Learning events


Incremental Learning of Events in Video using Reliable Information

Participants: Marcos David Zúñiga Barraza, Francois Bremond, Monique Thonnat.

The goal of this thesis is to propose a general video understanding approach for learning and recognition of events occurring in videos, for real world applications. This video understanding framework is composed of four tasks:
First, at each video frame, a segmentation task detects the moving regions, represented by bounding boxes enclosing them.
Second, to each moving region, a new 3D classifier associates a object class label (e.g. person, vehicle) and a 3D parallelepiped described by its width, height, length, position, orientation, and visual reliability measures of these attributes. Next images show examples of classification results. Red bounding boxes represents the classification of a moving region as a person, while the brown bounding box the classification of a moving box as a vehicle.

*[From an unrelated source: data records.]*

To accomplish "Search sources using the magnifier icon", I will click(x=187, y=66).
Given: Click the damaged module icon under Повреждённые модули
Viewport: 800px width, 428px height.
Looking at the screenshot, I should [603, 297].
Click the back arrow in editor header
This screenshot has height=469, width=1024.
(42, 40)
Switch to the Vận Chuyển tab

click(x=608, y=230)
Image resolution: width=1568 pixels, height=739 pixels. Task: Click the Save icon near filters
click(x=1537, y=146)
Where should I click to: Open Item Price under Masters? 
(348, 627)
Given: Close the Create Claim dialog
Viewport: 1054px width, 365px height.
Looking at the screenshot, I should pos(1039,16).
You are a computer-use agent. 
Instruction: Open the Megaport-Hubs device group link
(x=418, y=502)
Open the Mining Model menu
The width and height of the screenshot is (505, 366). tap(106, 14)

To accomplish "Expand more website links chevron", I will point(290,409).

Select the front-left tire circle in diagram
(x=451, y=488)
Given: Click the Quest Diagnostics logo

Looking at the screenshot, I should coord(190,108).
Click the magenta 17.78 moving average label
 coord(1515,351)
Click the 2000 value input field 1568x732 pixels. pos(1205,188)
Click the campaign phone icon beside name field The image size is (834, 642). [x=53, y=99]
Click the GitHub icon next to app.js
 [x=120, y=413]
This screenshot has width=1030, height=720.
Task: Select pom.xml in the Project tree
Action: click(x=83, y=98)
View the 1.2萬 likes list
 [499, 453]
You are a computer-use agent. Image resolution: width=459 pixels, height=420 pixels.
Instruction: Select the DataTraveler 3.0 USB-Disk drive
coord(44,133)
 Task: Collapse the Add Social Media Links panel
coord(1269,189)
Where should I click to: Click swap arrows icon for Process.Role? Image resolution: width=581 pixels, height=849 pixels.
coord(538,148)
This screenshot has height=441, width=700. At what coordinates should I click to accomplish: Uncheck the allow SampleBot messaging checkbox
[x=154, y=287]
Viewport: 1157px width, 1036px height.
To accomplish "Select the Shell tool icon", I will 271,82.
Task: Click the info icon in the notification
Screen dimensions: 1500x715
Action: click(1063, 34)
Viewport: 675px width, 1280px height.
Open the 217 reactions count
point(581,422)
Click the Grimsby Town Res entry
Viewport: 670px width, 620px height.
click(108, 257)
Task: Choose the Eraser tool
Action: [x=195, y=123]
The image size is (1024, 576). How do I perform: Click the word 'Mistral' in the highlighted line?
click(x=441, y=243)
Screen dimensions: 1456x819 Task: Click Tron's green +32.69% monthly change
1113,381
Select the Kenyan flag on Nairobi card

Parking lot video classification result. Locked chamber video classification result.

Third, a new multi-object tracking algorithm uses these object descriptions to generate tracking hypotheses about the objects evolving in the scene. Reliability measures associated to the object features are used to perform a proper selection of valuable information.
Next image shows tracking results for a road video. Blue lines represent the trajectory of the tracked centroid of the bounding box, while the red lines represent the trajectory of the centroid of the parallelepiped base.


Road video tracking result.

Finally, a new incremental event learning algorithm aggregates on-line the attributes and reliability information of the tracked objects to learn a hierarchy of concepts describing the events occurring in the scene. Reliability measures are used to focus the learning process on the most valuable information. Simultaneously, the event learning approach recognises the events associated to the objects evolving in the scene.
The next image shows an overview of the complete approach.

Overview of the video understanding approach for event learning.

The tracking approach has been validated using video-surveillance benchmark videos publicly accessible. The complete video understanding framework has been evaluated with videos for a real elderly care application. The framework has been able to successfully learn events related to trajectory (e.g. change in 3D position an velocity), posture (e.g. standing up, crouching), and object interaction (e.g. person approaching to a table), among other events, with a minimal configuration effort.